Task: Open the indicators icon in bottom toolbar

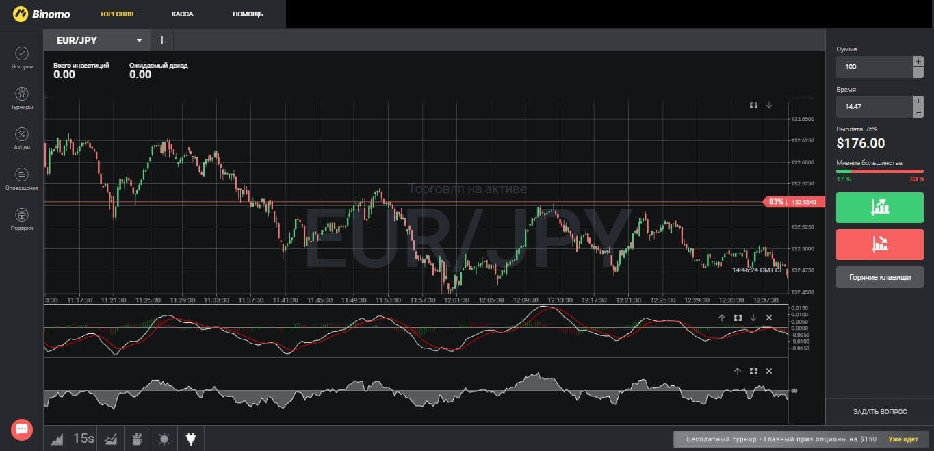Action: 110,439
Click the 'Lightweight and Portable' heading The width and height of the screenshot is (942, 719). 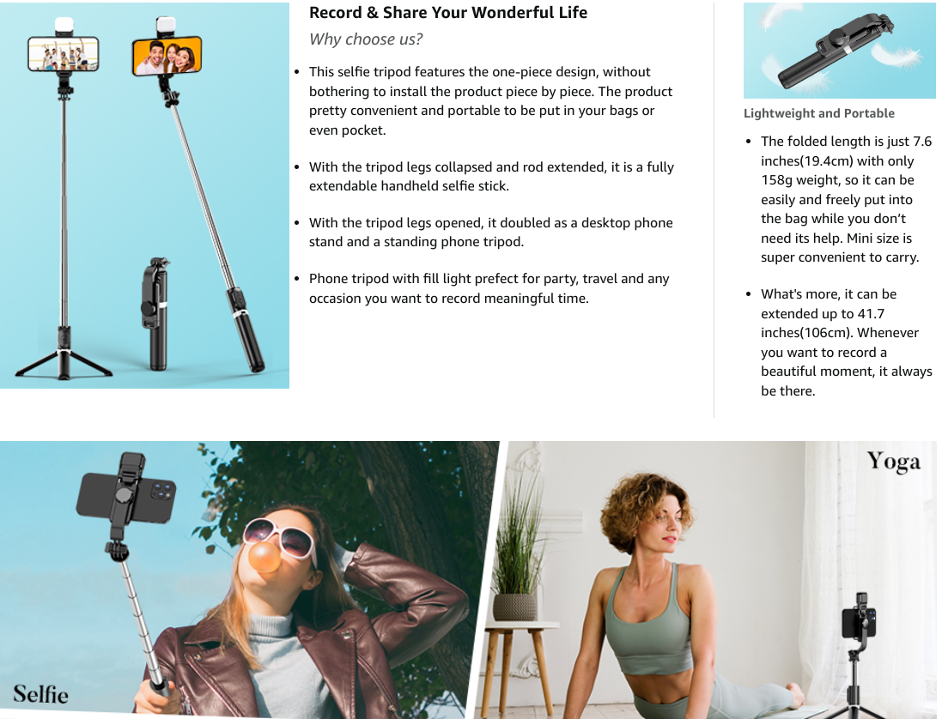pos(819,113)
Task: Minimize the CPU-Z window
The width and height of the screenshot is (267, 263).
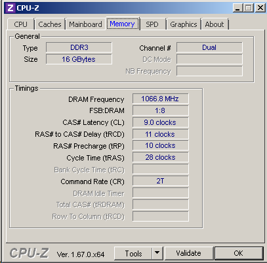Action: coord(237,8)
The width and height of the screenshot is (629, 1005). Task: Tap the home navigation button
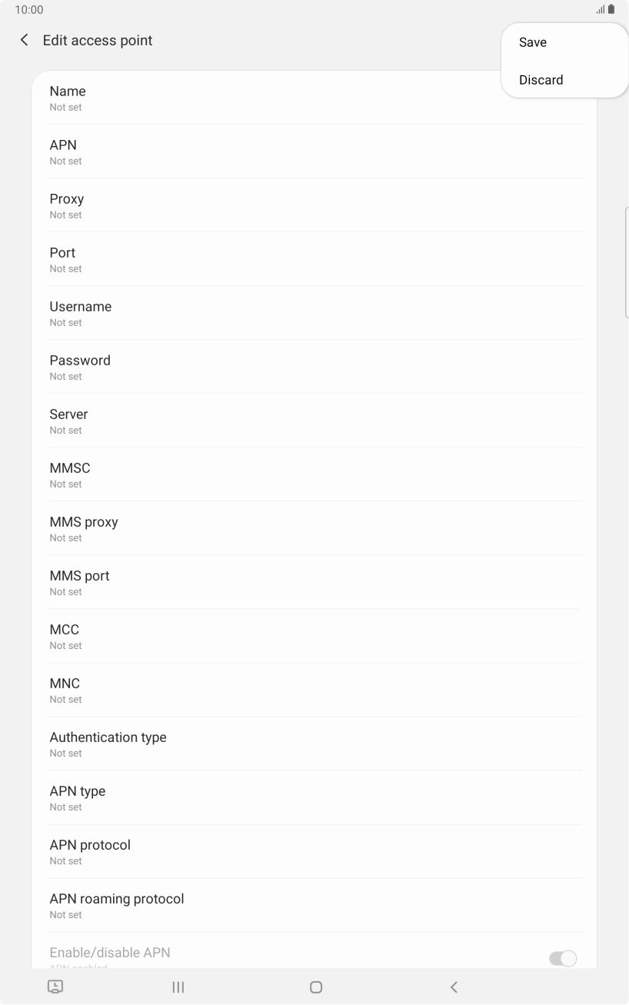315,987
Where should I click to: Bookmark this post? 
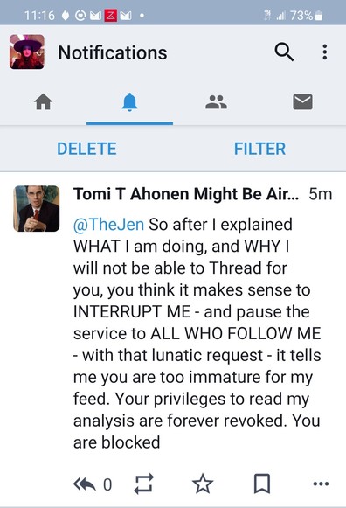tap(262, 484)
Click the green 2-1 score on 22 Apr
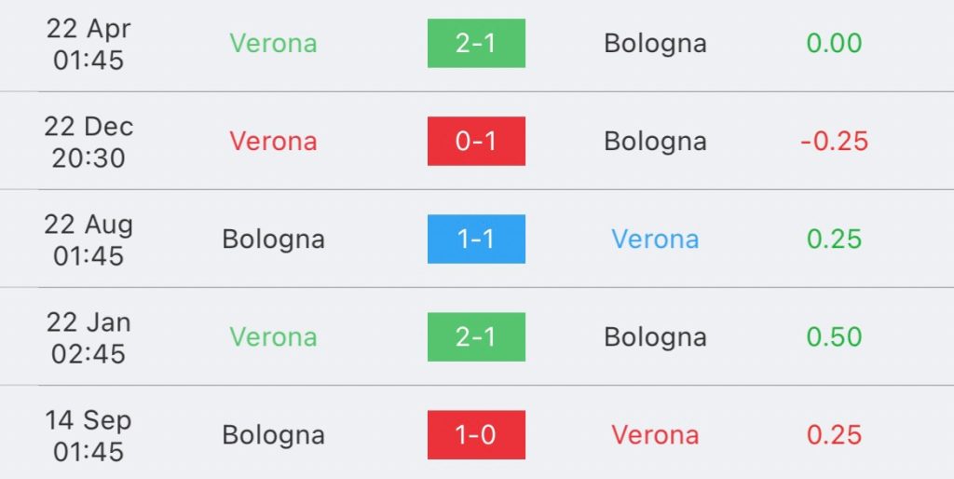 [476, 43]
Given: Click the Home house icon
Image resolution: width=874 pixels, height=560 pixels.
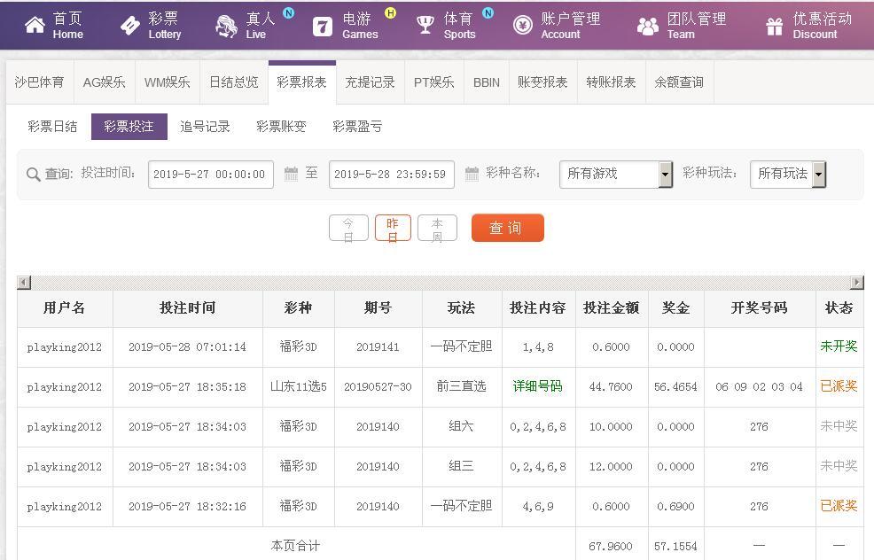Looking at the screenshot, I should click(35, 25).
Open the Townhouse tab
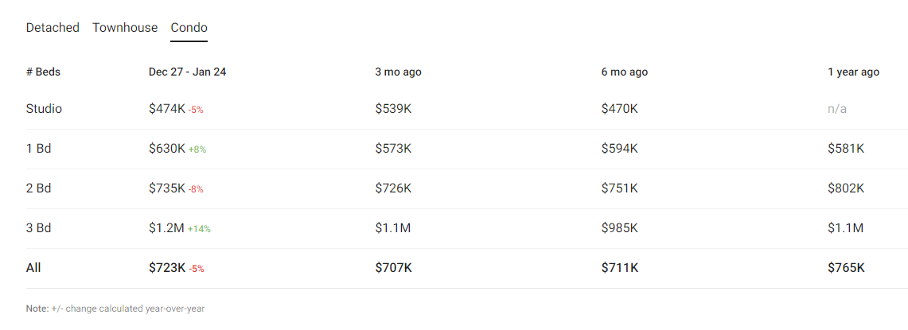The image size is (908, 330). point(125,28)
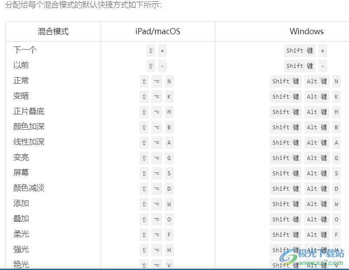Screen dimensions: 349x270
Task: Click Windows Alt 键 badge in 屏幕 row
Action: click(317, 174)
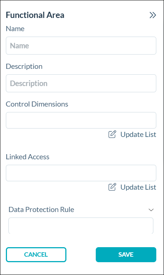Screen dimensions: 164x275
Task: Click the edit pencil icon under Linked Access
Action: click(112, 187)
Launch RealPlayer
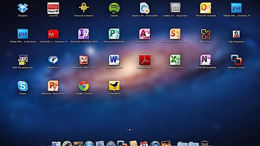Viewport: 260px width, 146px height. (x=53, y=60)
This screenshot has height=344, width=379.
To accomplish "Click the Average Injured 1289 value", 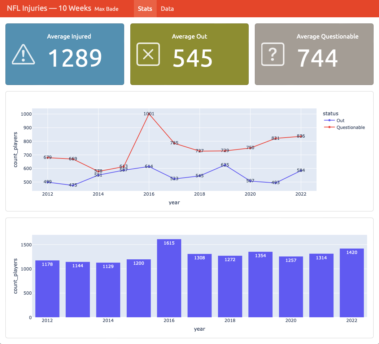I will [75, 58].
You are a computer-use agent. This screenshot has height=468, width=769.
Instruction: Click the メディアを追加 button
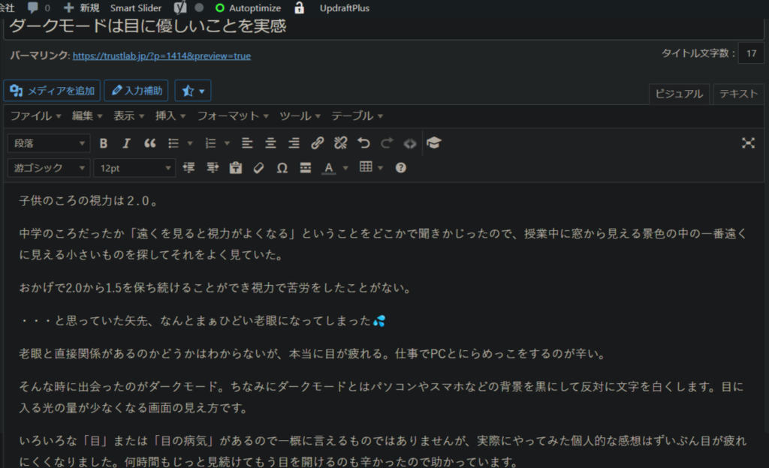point(53,91)
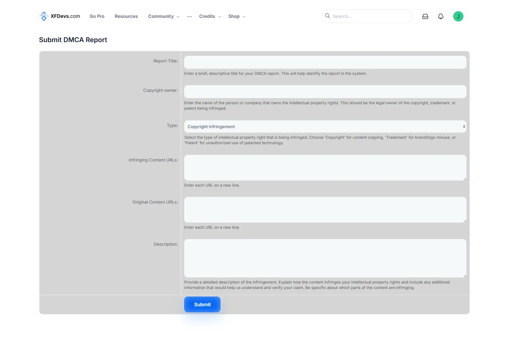Click the XFDevs.com logo icon
This screenshot has width=519, height=342.
point(44,16)
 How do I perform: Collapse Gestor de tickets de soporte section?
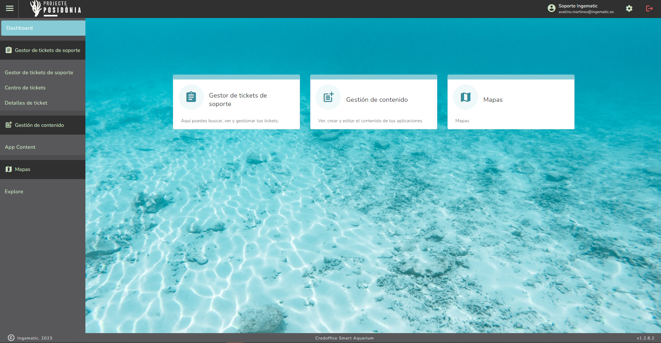click(43, 50)
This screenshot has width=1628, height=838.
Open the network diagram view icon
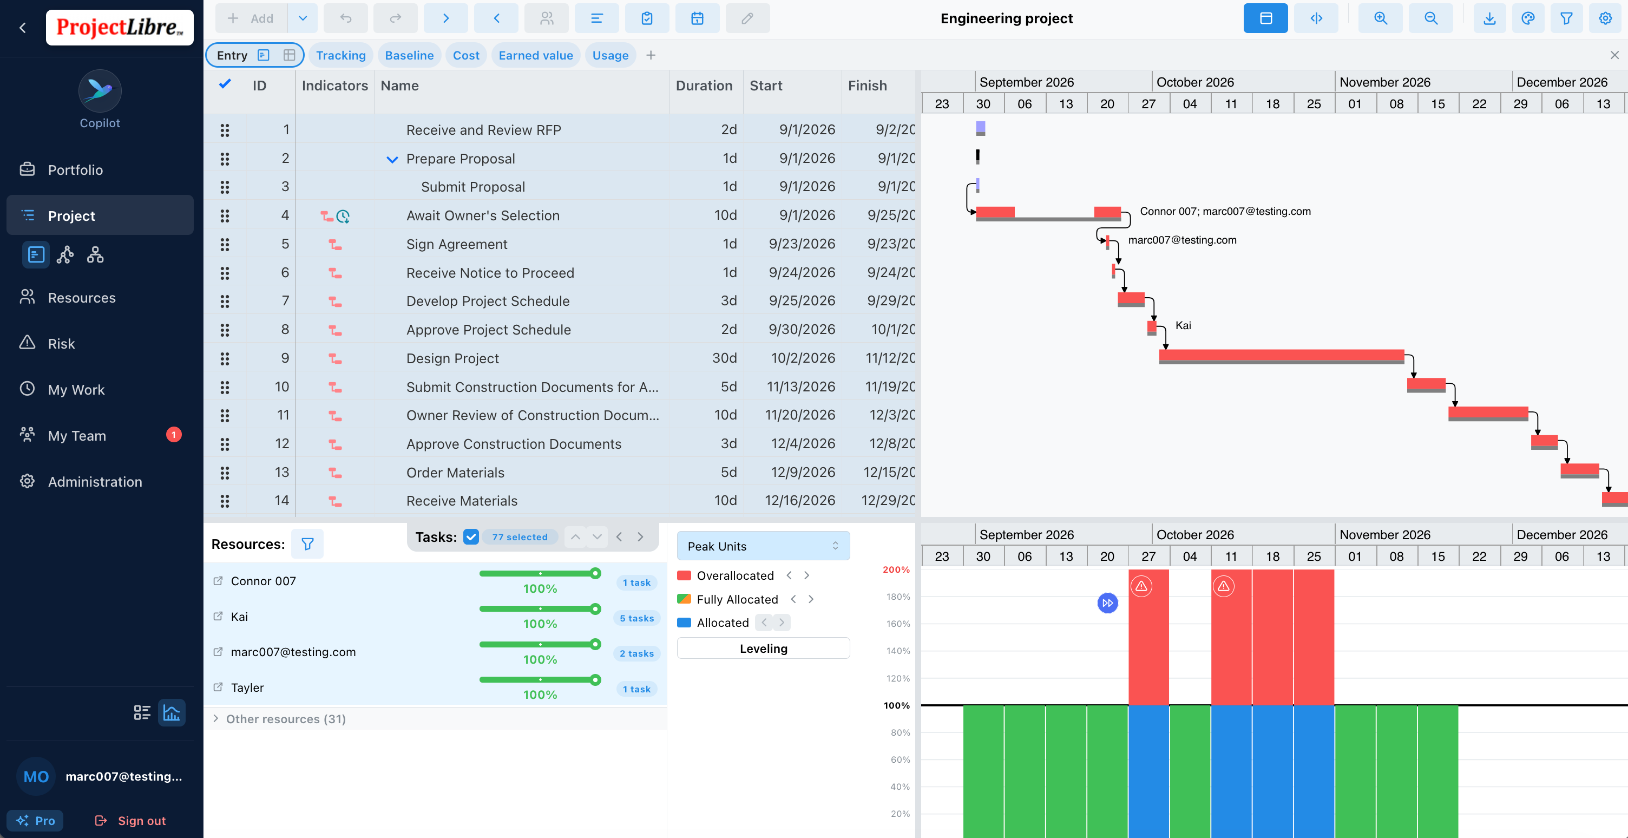point(65,255)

============

Required work – Excluding pictures, copy exactly the lines from the line containing "You are a computer-use" through the last line of the data, inclusive.

Exercise response –
You are a computer-use agent. This screenshot has height=468, width=769.
Instruction: Click the メディアを追加 button
point(53,91)
Click the XFDevs.com logo icon
This screenshot has width=519, height=342.
point(44,16)
 How do I perform: Collapse Gestor de tickets de soporte section?
click(43, 50)
This screenshot has width=1628, height=838.
Open the network diagram view icon
point(65,255)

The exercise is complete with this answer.